Zeytinyağı, ekonomik değeriyle adeta bir altın gibi parlıyor. Ancak bu değerli ürün, küresel iklim değişiklikleri ve üretim kayıpları nedeniyle krizle boğuşuyor. Zeytinyağı fiyatları, kuraklık ve aşırı sıcaklar nedeniyle Akdeniz havzasındaki ülkelerde yaşanan rekolte kayıplarıyla tırmanışa geçti. 2022'den bu yana yüzde 117'lik bir artışla ton başına 9 bin 364 dolara kadar yükselen fiyatlar, sektörü endişelendiriyor.

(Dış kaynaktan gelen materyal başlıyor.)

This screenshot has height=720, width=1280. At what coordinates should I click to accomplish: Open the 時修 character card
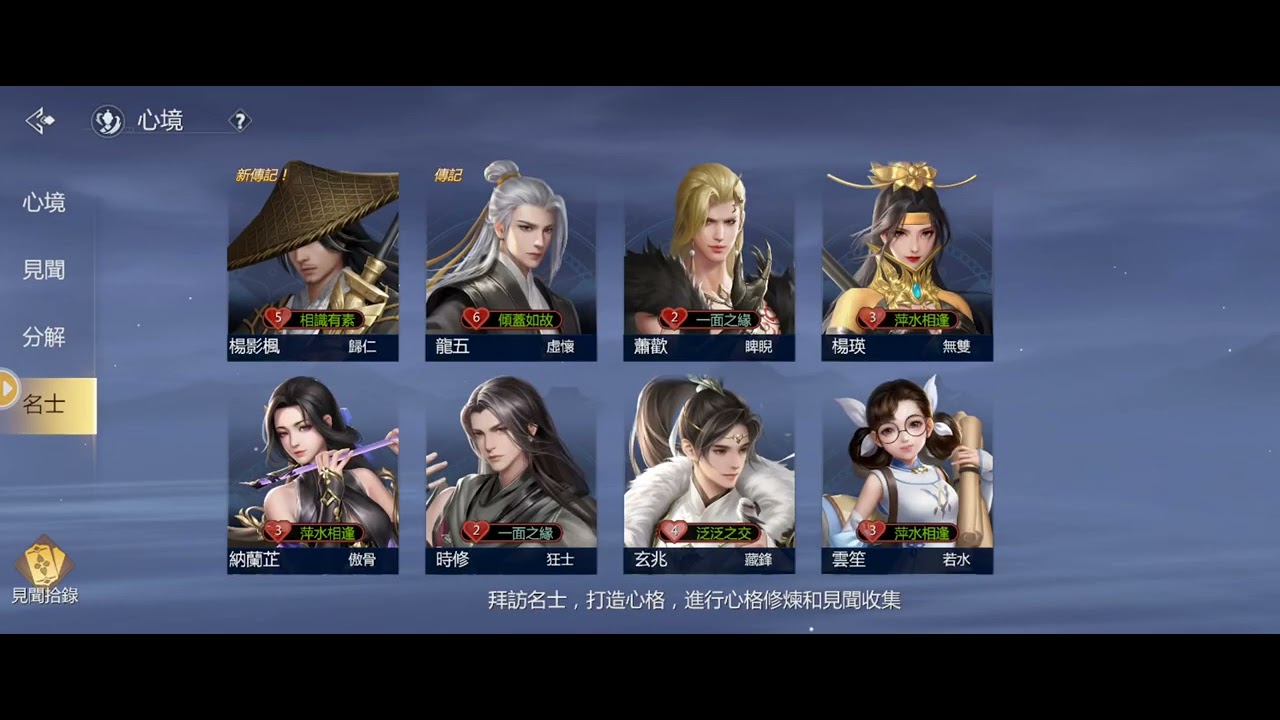(x=511, y=475)
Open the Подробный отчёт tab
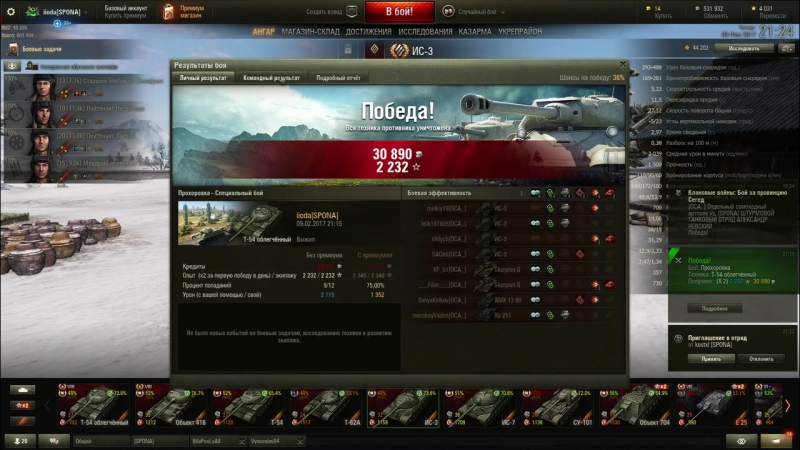The height and width of the screenshot is (450, 800). coord(336,77)
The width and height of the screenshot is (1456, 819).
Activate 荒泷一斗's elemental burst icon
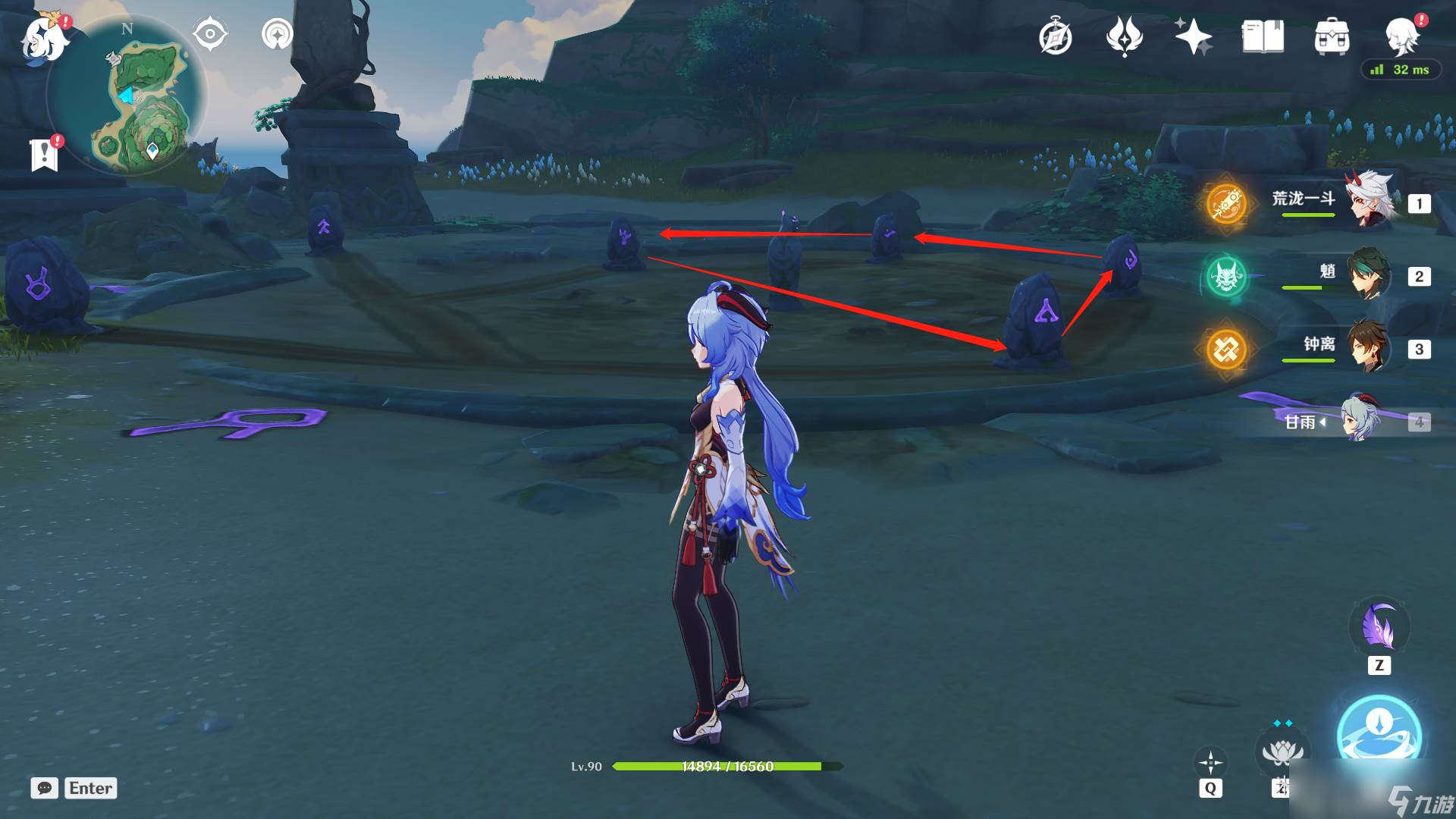1226,203
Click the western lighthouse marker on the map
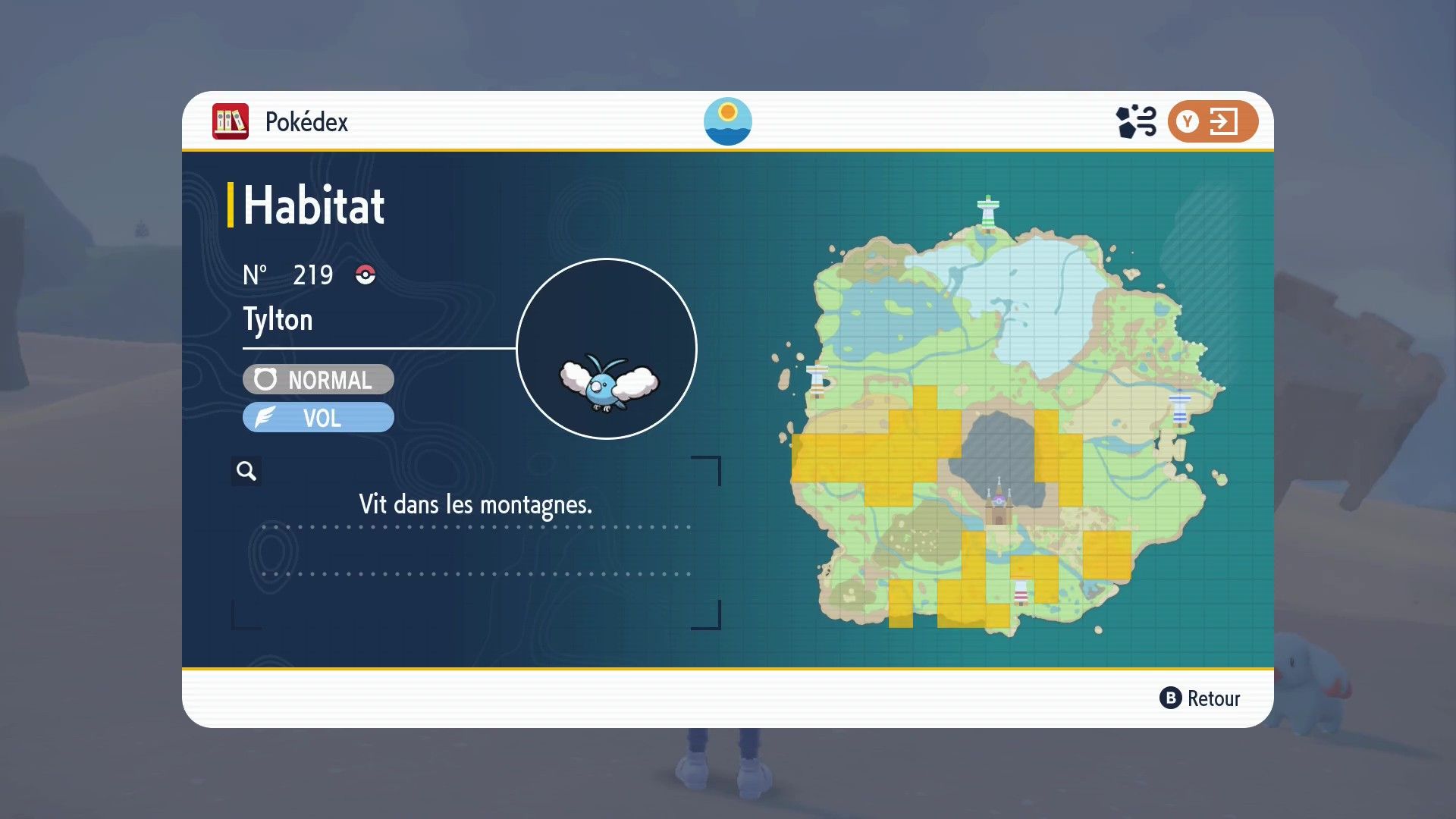 (x=818, y=379)
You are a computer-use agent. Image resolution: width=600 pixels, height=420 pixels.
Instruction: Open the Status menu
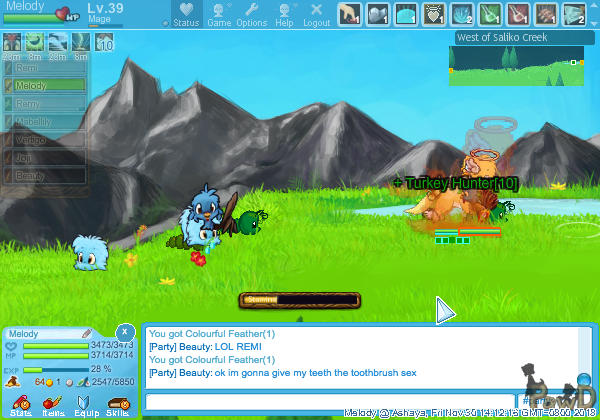[186, 15]
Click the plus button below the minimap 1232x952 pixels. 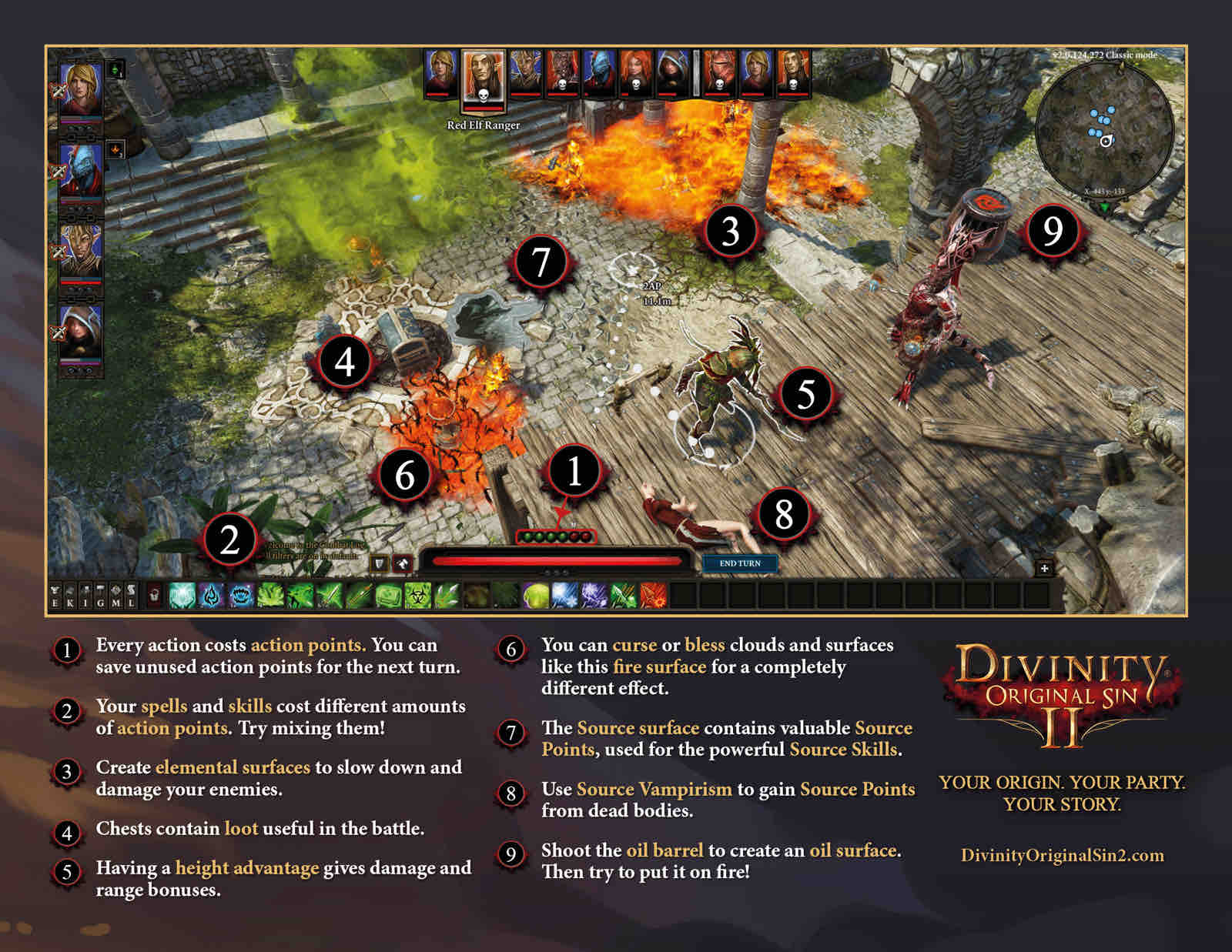1044,569
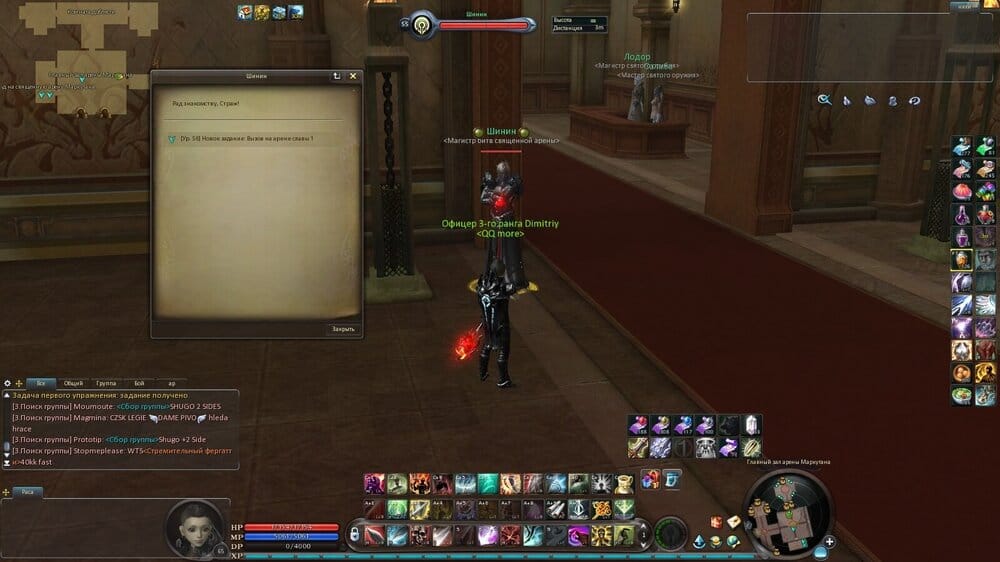Open the arena minimap
The height and width of the screenshot is (562, 1000).
coord(783,508)
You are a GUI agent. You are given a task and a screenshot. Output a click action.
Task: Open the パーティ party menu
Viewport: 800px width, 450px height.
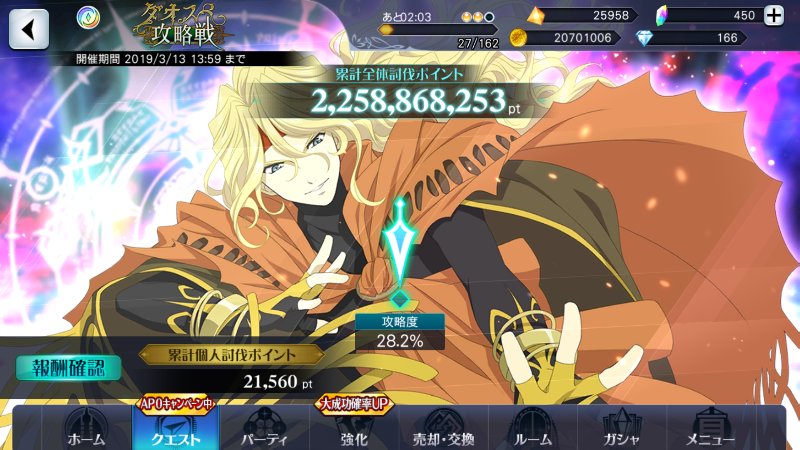pos(265,428)
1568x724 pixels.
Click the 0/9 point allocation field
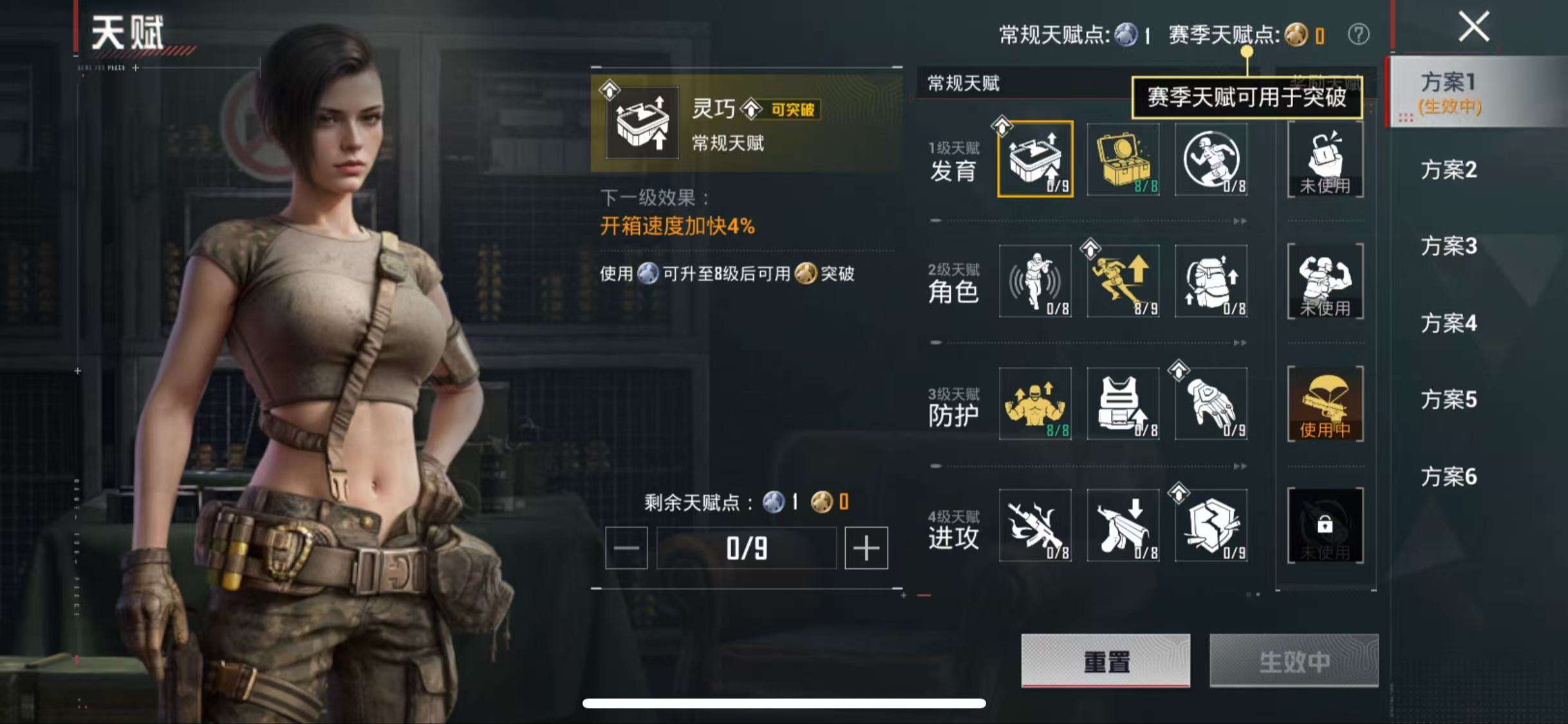click(745, 548)
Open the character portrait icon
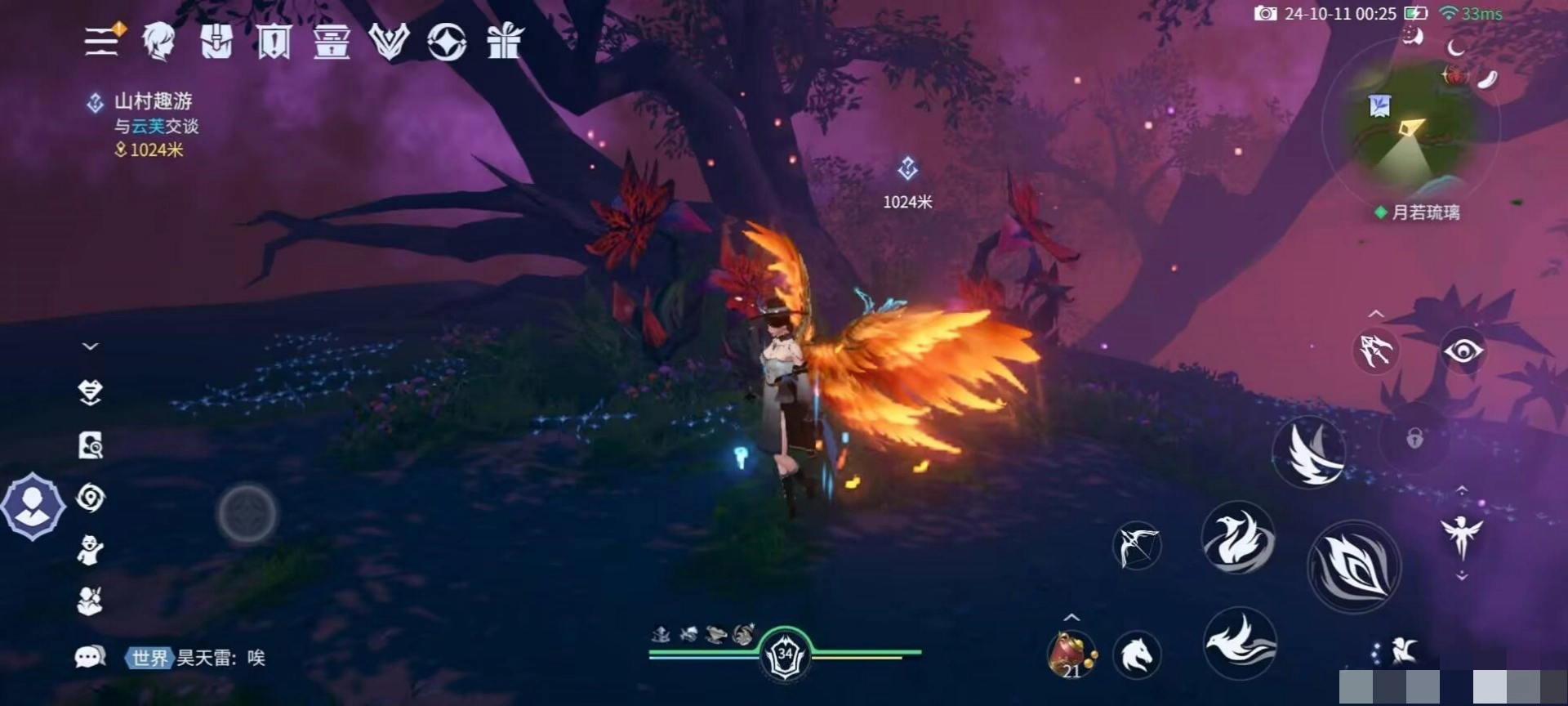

İspanya, dünyanın en büyük zeytinyağı üreticisi olarak, ciddi kuraklık ve üretim kayıplarıyla başa çıkmaya çalışıyor. 2022-2023 sezonunda üretimde yüzde 55'lik bir düşüş yaşanmıştı, ve 2023-2024 sezonunda da 765 bin ton rekolte bekleniyor. İtalya'da yaşanan dolu ve fırtına gibi doğal felaketler, üretimdeki düşüşü kısmen telafi etmiş gibi görünse de, zeytinyağı arzı küresel ölçekte tehlikeye girmiş durumda.
Yunanistan, sıcak hava ve meyve sineği istilası gibi sorunlarla boğuşarak üretimde üçte bir oranında azalma yaşayacak gibi görünüyor. Portekiz, Tunus ve diğer zeytin üreten ülkelerde de benzer tablolar gözlemleniyor. Avrupa'da yerel zeytinyağı stokları neredeyse tükenmiş durumda, bu da fiyatların rekor seviyelere çıkmasına neden oluyor.
Zeytinyağının bu altın çağında dikkat çeken bir diğer konu ise hırsızlık olayları. Özellikle İspanya'da büyük çaplı hırsızlık çeteleri, fabrikalardan tonlarca zeytinyağı çalıyor. Bir fabrikadan 50 bin litre zeytinyağının 500 bin euro değerinde olması, zeytinyağının sadece ekonomik bir değer taşımakla kalmayıp, aynı zamanda organize suç örgütlerinin de radarında olduğunu gösteriyor.
Zeytinyağı fiyatlarındaki bu artışın Türkiye'yi de etkilediği açık. Zeytinyağı hırsızlıkları, üretim bölgelerinde artış gösteriyor. Balıkesir'den Çanakkale'ye, Muğla'dan Tekirdağ'a kadar birçok ilde zeytin hırsızlıkları yaşanıyor. Zeytinyağı fiyatlarının gram altınla yarıştığı bir dönemde, hırsızlar da bu değerli ürüne göz dikmiş durumda.
Türkiye'nin zeytinyağı üretimi ise geçen yıla göre düşük olacak gibi görünüyor. Ulusal Zeytin ve Zeytinyağı Konseyi'nin tahminlerine göre, bu yılki üretim 180 bin ton civarında olacak. Ancak Türkiye'nin zeytinyağı tüketimi bu miktarın altında, kişi başına yıllık tüketim 1.8-2 kilogram arasında. Bu durum, Türkiye'nin ihracat potansiyelini ortaya koyuyor ve zeytinyağı ihracatındaki kısıtlamaların gözden geçirilmesi çağrılarına neden oluyor.
Küresel zeytinyağı piyasasındaki daralma, tüketici tercihlerini de etkiliyor. Avrupa Birliği'nde fiyat artışlarına bağlı olarak tüketimde yüzde 15.5'lik bir gerileme yaşanmış durumda. Küresel arzda kırmızı alarm seviyesine ulaşılırken, zeytinyağının sıvı altın olarak nitelendirilmesi, bu değerli ürünün ekonomik ve kültürel anlamda ne kadar önemli olduğunu bir kez daha gözler önüne seriyor.